Intro - more real than real

Es handelt sich um eine Rauminstallation, näher betrachtet ist es eine Raum-in-Raum Installation. In dem Cube befindet sich ein virtueller Raum durch welchen sich der Betrachter frei bewegen kann.

Es ist eine interaktive Installation, denn der Betrachter wandert durch die virtuelle Welt mittels seiner eigenen Bewegung. Das audiovisuelle Geschen spielt sich im Inneren des Cubes. Es ist eine Art Guckkasten, mit einem kleinen Fenster (Display) zum Reinschauen. Ton kommt durch den Kopfhoerer, bzw. kann in den Aussenraum uebertragen werden.

Es ist ein Versuch, die Art des Erlebens, die Konstruktion des Raumes, das blosse Raumerleben zu erweitern.

Die Bewegung, Navigation, Sinneswahrnehmung zu erwetiern, die Art des audio/visuellen Erlebens neu zu definieren.




Beschreibung

Um die "Welt" im Inneren des Cubes zu erleben und zu erforschen, ist es notwendig das Cube in dem realen Raum zu bewegen, am besten durch schieben oder ziehen. Man muss das Cube quasi spazierenfuehren. Die reale koerperliche Bewegung wird in das Innere des Cubes uebertragen,wird umgesetzt und der Betrachter bekommt die Moeglichkeit eine neue "Welt" zu erleben. Diese wird in Echtzeit generiert und auf dem Display dargestellt. Gesteuert durch Bewegung des Betrachters (samt Cube).




die Grundidee
im Laufe meines Studiums (Klasse fuer Digitale Kunst, Uni fuer Angewandte Kunst, Prof. Weibel/Dudesek/Fuerstner) habe ich immer wieder versucht ein Geraet, oder ein Interface zu schaffen mit dem man die Realitaet anders wahrnehmen koennte, die vorhandene Umgebung anders umsetzen, mit der Wahrnehmung zu spielen. Das Grundprinzip des Cubes wuerde einem Sonar, Radar, einem Metalldetektor, entsprechen, einem Geraet womit man sozusagen "eine andere Sicht der Dinge bekommt". Eine umgesetzte Sicht, bzw Darstellung. Ich habe mich mit der Idee einer Rauminstallation zum Thema Minenfeld beschaeftigt, dabei habe ich das Grundkonzept der Navigation ausgearbeitet und die technische Umsetzung realisiert.


technische Loesung
- audio/video-Generierung in Echtzeit

Fuer die visuelle Darstellung und Audioberechnungen, habe ich mich entschlossen mit der Engine des 3D Videospieles UnrealTournament zu arbeiten.
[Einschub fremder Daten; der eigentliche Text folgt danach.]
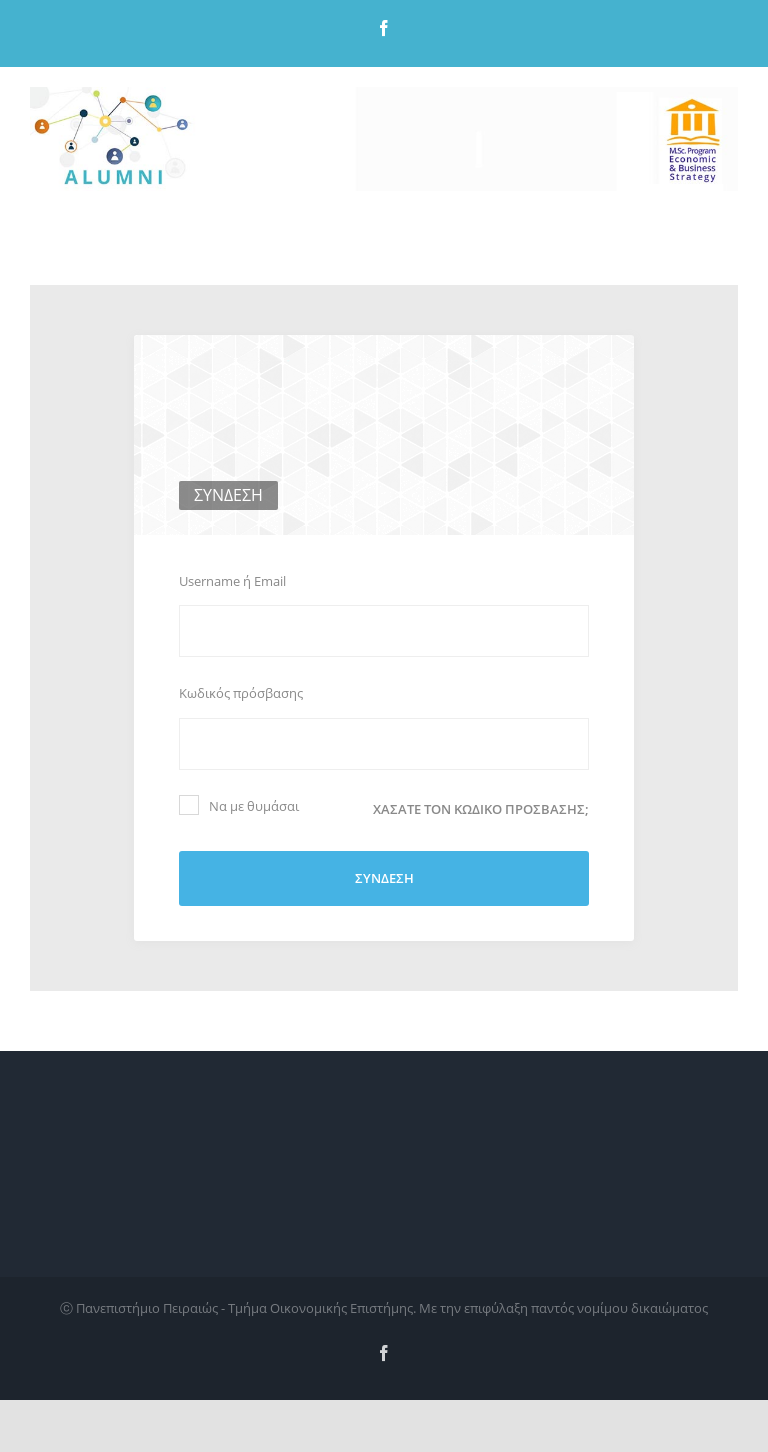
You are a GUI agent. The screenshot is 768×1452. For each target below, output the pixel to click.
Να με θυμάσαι (239, 805)
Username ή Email (232, 581)
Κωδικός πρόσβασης (241, 693)
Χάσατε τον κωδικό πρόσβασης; (481, 809)
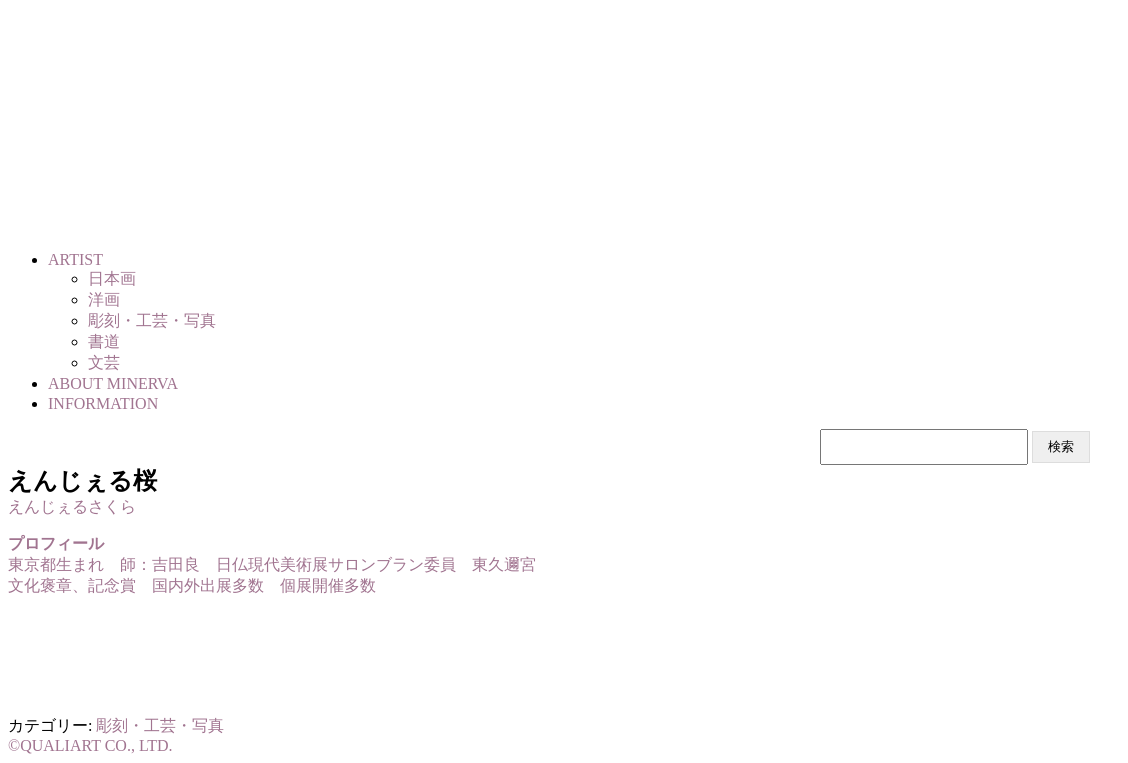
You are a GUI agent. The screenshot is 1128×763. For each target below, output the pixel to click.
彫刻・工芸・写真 (160, 725)
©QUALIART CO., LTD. (90, 745)
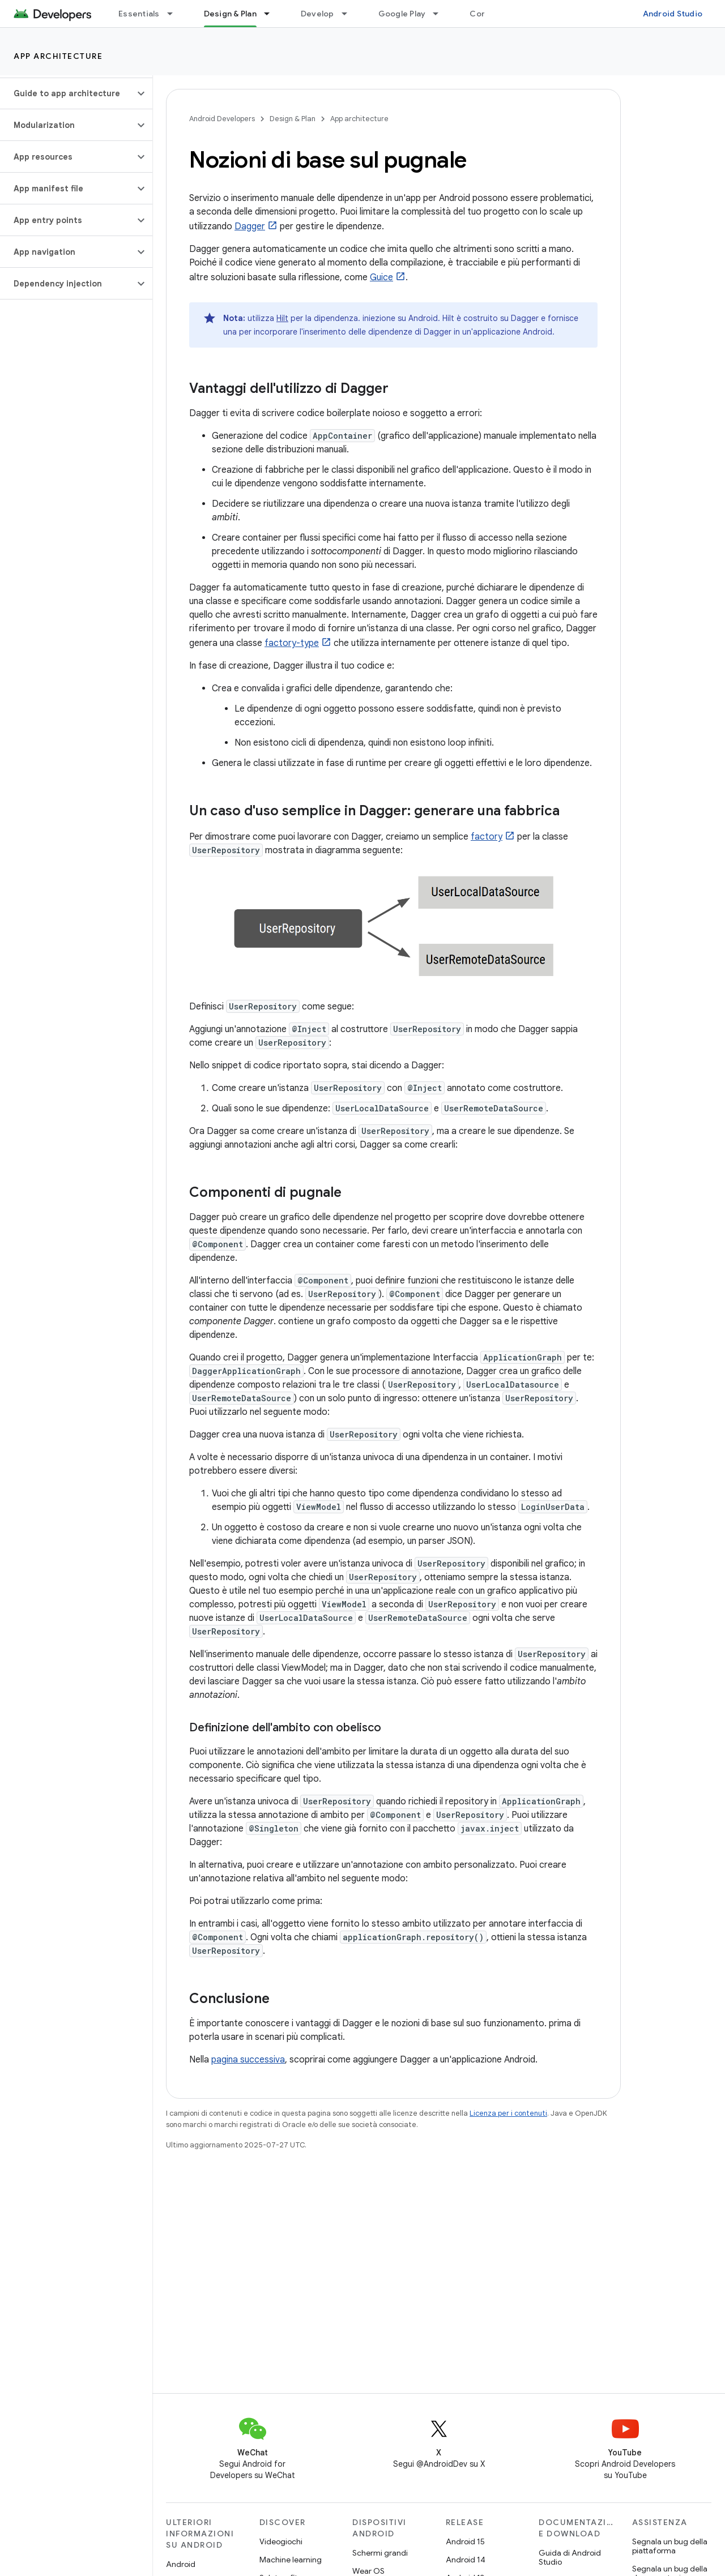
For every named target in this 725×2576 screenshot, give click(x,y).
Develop (317, 13)
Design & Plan (292, 118)
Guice (381, 277)
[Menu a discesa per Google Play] (440, 13)
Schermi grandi (380, 2553)
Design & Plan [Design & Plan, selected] (230, 13)
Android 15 (465, 2541)
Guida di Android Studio (570, 2557)
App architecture (58, 56)
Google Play (402, 13)
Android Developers (222, 118)
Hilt (282, 318)
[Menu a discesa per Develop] (349, 13)
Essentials (139, 13)
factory (486, 836)
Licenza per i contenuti (508, 2113)
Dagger (249, 226)
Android (180, 2564)
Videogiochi (280, 2541)
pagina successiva (248, 2059)
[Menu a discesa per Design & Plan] (272, 13)
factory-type (292, 643)
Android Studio (673, 13)
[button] (67, 93)
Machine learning (290, 2559)
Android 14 (465, 2559)
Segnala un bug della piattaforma (669, 2546)
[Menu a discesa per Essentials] (175, 13)
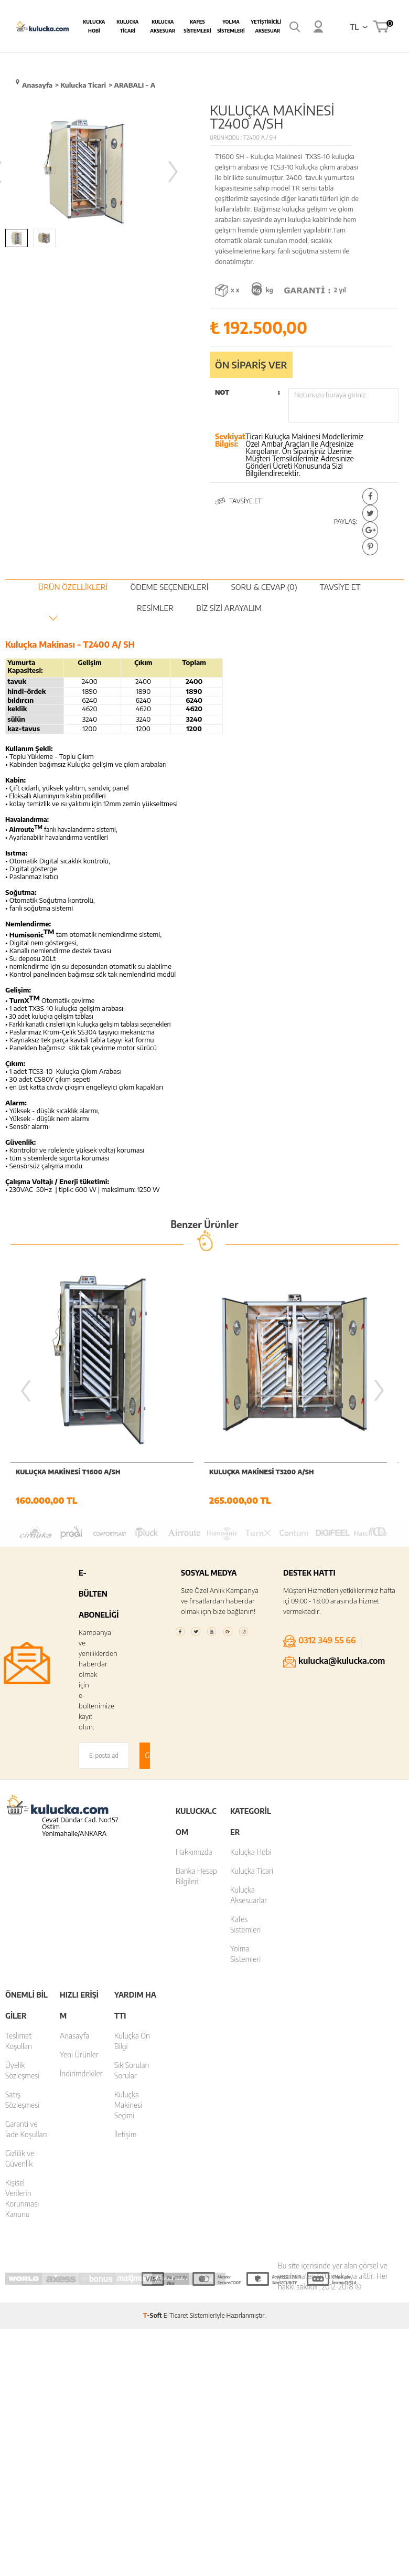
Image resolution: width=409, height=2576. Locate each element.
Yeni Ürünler (79, 2056)
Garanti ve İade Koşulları (26, 2130)
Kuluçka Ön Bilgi (132, 2042)
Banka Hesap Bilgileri (196, 1877)
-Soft (153, 2317)
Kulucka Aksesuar (162, 26)
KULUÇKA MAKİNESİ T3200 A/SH (261, 1472)
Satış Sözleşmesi (22, 2101)
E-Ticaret (176, 2317)
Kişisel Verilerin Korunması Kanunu (22, 2200)
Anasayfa (74, 2037)
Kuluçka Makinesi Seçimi (128, 2106)
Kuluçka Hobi (251, 1853)
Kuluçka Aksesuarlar (248, 1896)
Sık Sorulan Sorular (131, 2072)
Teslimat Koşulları (18, 2042)
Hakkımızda (194, 1853)
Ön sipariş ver (251, 364)
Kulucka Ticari (127, 26)
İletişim (125, 2135)
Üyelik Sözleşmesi (22, 2072)
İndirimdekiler (81, 2075)
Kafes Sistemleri (197, 26)
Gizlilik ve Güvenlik (20, 2160)
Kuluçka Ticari (251, 1872)
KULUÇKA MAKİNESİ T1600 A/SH (68, 1472)
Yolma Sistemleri (230, 26)
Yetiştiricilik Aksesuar (267, 26)
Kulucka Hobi (94, 26)
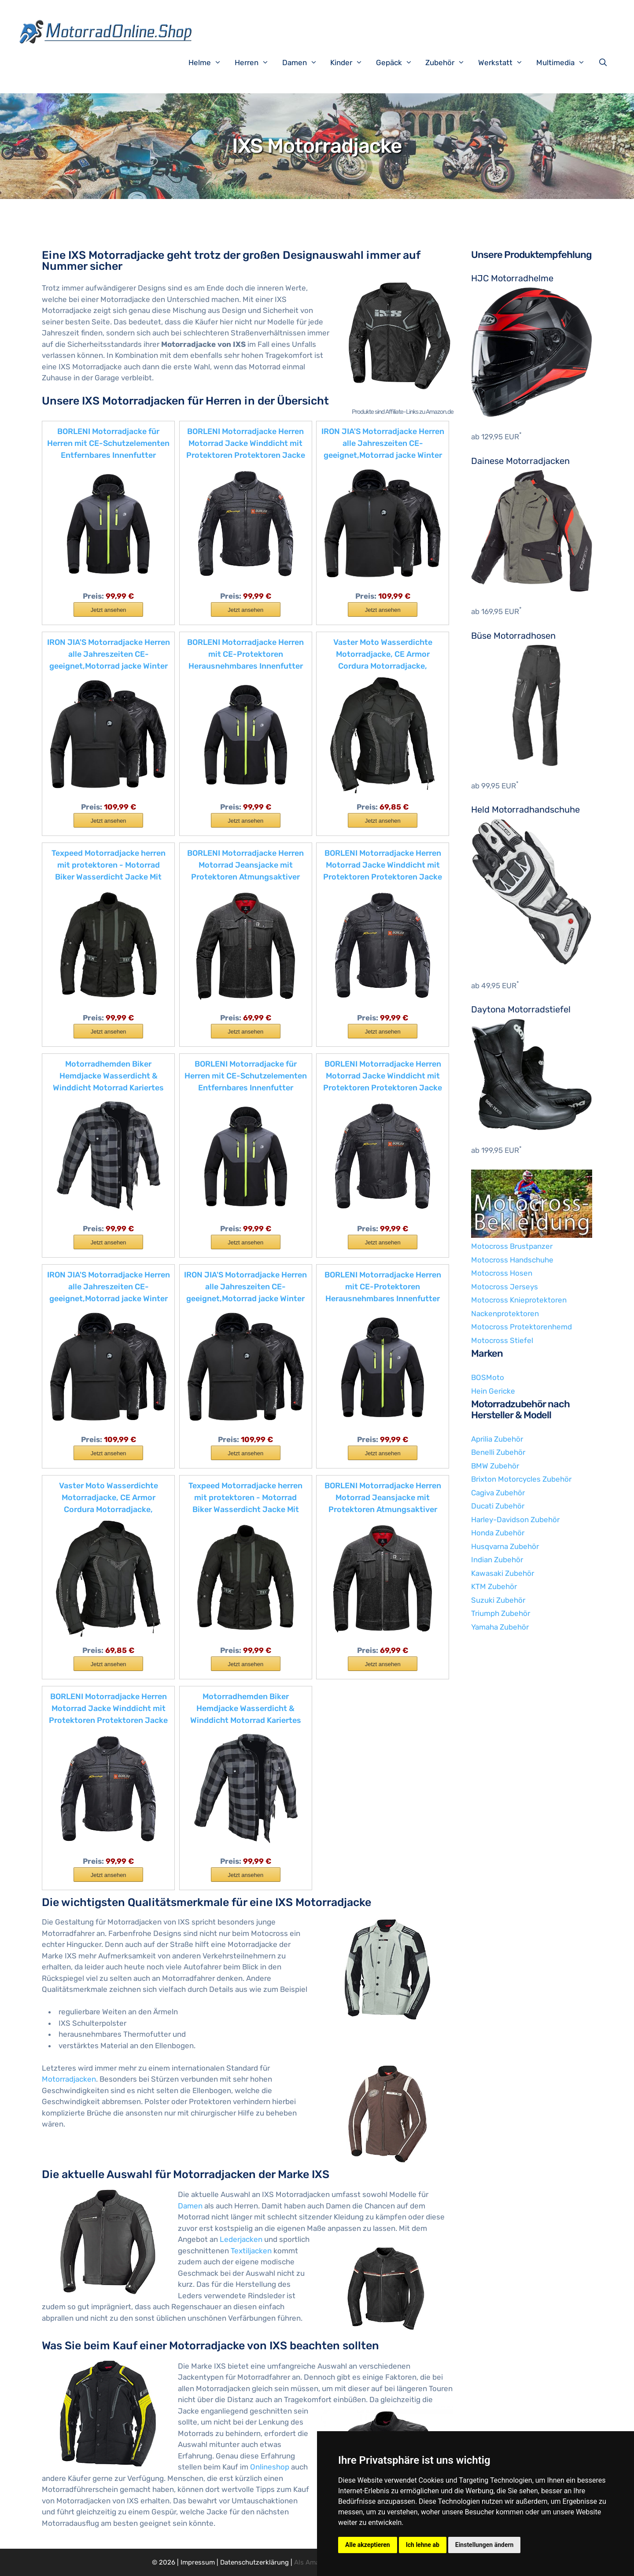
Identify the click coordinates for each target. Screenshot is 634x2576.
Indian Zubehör (497, 1559)
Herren (256, 62)
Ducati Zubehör (497, 1505)
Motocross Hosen (501, 1273)
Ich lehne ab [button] (422, 2544)
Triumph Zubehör (500, 1613)
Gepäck (398, 62)
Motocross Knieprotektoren (519, 1299)
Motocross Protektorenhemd (521, 1326)
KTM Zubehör (494, 1586)
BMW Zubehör (495, 1465)
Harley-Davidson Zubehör (515, 1519)
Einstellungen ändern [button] (484, 2544)
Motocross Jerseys (504, 1286)
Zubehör (449, 62)
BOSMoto (487, 1377)
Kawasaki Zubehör (502, 1573)
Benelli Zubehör (498, 1452)
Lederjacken (241, 2239)
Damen (304, 62)
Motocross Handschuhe (512, 1259)
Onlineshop (269, 2466)
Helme (209, 62)
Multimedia (565, 62)
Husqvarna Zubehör (505, 1546)
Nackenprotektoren (505, 1313)
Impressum (198, 2562)
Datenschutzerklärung (254, 2562)
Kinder (351, 62)
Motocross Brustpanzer (512, 1246)
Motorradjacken (69, 2079)
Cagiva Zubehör (498, 1492)
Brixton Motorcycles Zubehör (521, 1479)
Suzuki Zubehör (498, 1600)
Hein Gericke (493, 1391)
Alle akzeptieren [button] (367, 2544)
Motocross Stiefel (502, 1340)
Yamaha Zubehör (500, 1627)
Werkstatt (505, 62)
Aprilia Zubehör (497, 1439)
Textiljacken (251, 2250)
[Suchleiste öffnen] (604, 62)
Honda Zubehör (497, 1532)
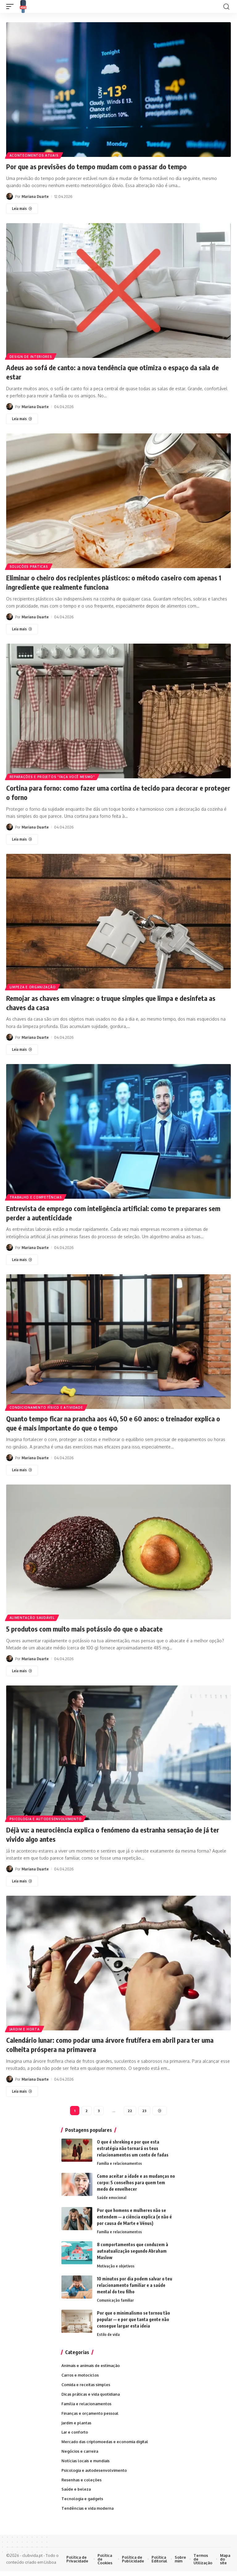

Zu diesem Zweck gibt es einen Editor in dem man verschiedene 3D Welten schaffen kann. Im Grunde genommen, produziert man ein Level das mit dem besagten Spiel zum Laufen gebracht wird. Meine bisherigen Arbeiten mit dieser Technologie hatten allesamt keinen spielerischen Charakter, ich habe, wie viele andere Installationskuenstler, mich der Technologie die in diesem Spiel verwendet wird, bedient.

die Steuerung
- Problemstellung

Um die Bewegung eines Menschen im Raum zu erfassen und diese in fuer den Computer brauchbare Daten umzuwandeln, gibt es mehrere Trackingsysteme die man einsetzen kann. zB. mit einer oder mehreren Cameras (bzw verschiedene Sensoren) den Raum abtasten und die gewonnen Daten so bearbeiten, dass sie von dem naechsten Prozess weiterverwendet werden koennen. Das Nachteil sind grosse technische Anforderungen - mehrere Cameras/Sensoren in Verbindung mit einem Computer zum Auslesen der Daten, weiters bedarf es eigens programmierten Software die die Daten verarbeiten und vorbereitet an einen weiteren Computer zum Audio/videogenerieren schickt. Da ich von Anfang an mit der UnrealEngine arbeiten wollte (wegen dessen audio/video Faehigkeiten), waren technische Vorgaben seitens des Programms zu befolgen - es kann nur Maus- und Tastaturbefehle annehmen. Mit einer Umsetzung mit einem Trackingsystem muesste das Trackingsstem die Bewegungen eines Menschen abtasten und dann fuer die am zweiten Computer laufende UnrealEngine in passende Maus/Tastatursignale umwandeln muessen. Noch dazu koennten diese nicht ueber Netzwerk sondern muessten real an die Aussenanschluesse des Rechners mittels Kabel erfolgen (!) (genauso wie es eine Maus obzw Tastatur an den Rechner liefert).








- die Loesung

Die Loesung mit einem Trackingsystem waere sehr teuere und technisch sehr anspruchsvolle Loesung, und da an die UnrealEngine eine Maus direkt angeschlossen werden kann, habe ich diesen Weg ins Auge gefasst - nur wie kann man eine Maus dazu verwenden um die Positionsdaten eines Menschen zu gewinnen? Nach ein paar Experimenten, war die Loesung gefunden - wahrscheinlich die groesste analoge Maus.
Zu diesem Zweck habe ich eine Trackballmaus (anstatt die Maus an der Tischoberflaeche zu bewegen, ragt an der Maus eine grosse Kugel, und durch das drehen dieser Kugel wird der Cursos bewegt) in Verbindung mit einem grossen Gummiball verwendet - der Ball ist im Inneren des Cubes eingebaut und durch das Schieben des Cubes dreht sich dieser. Oberhalb des Balles, an der Unterseite der Zwischenplatte (siehe Skizze) in Inneren des Cubes ist die Trackballmaus angebracht. Der Ball beruerht die Kugel des Trackballmaus, und wenn der Cube in Bewegung gesetzt wird, wird synchron die Bewegug weiter an die Maus gegeben und wird sofort in UnrealEngine gelesen.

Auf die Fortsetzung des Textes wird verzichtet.